Score:                  74/100
Verdict:                GO
Confidence:             Medium
Best-fit builder:       Technical founder + Vietnam-based domain/commercial co-founder (EUDR + coffee export)
Time to revenue:        8–12 weeks (deadline-driven urgency, but trust-led B2B sales)
Capital to launch:      ₹3–6 lakh / $4–7K (inference + travel for VICOFA workshops)

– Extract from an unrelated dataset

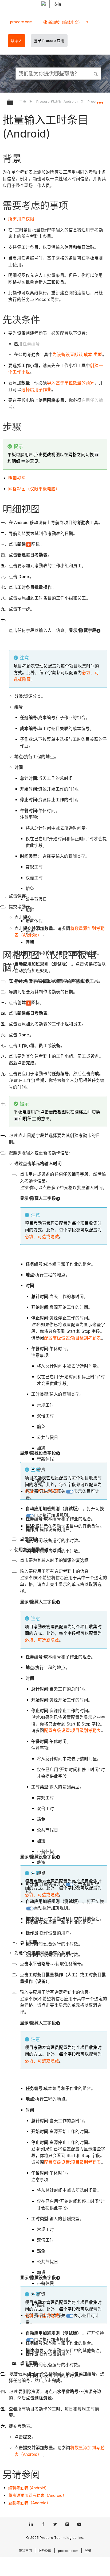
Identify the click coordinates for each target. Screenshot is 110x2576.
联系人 (16, 41)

Top 3 assumptions to validate first:
  1. Exporters pay ~$400/mo to prevent a rejection — 20 VICOFA-member interviews
  2. The hot task is preflight/validation, not collection — shadow 3 real DDS submissions
  3. Vietnamese land-certificate extraction is reliable enough — 100-doc accuracy test
Kill criteria:
  - Abandon if <8 of 25 interviewed exporters say they'd pay before the deadline
  - Abandon if the EU simplifies EUDR to remove plot-level geolocation for Vietnam coffee
  - Abandon if an incumbent ships an affordable Vietnamese-language DDS preflight before your v1

15. Next step — 1-week validation sprint

  • Day 1–2: Pull the VICOFA member list + top-exporter directories into a named target list. Draft a Vietnamese outreach message leading with the published 30–50% GPS-coverage gap for the mid-tier names.
  • Day 3–4: Book and run 8–10 calls with export/compliance leads. Two questions that decide it: “What does one rejected EU container cost you?” and “Would you pay ~$400/mo for a tool that catches the bad plot before you submit?” Collect 3–5 real scanned land certificates to gut-check extraction.
  • Day 5: Go/no-go. Go only if ≥8 of the interviewed exporters confirm the rejection cost is material AND at least 5 say they’d pay before the deadline. Anything softer = VALIDATE longer or kill.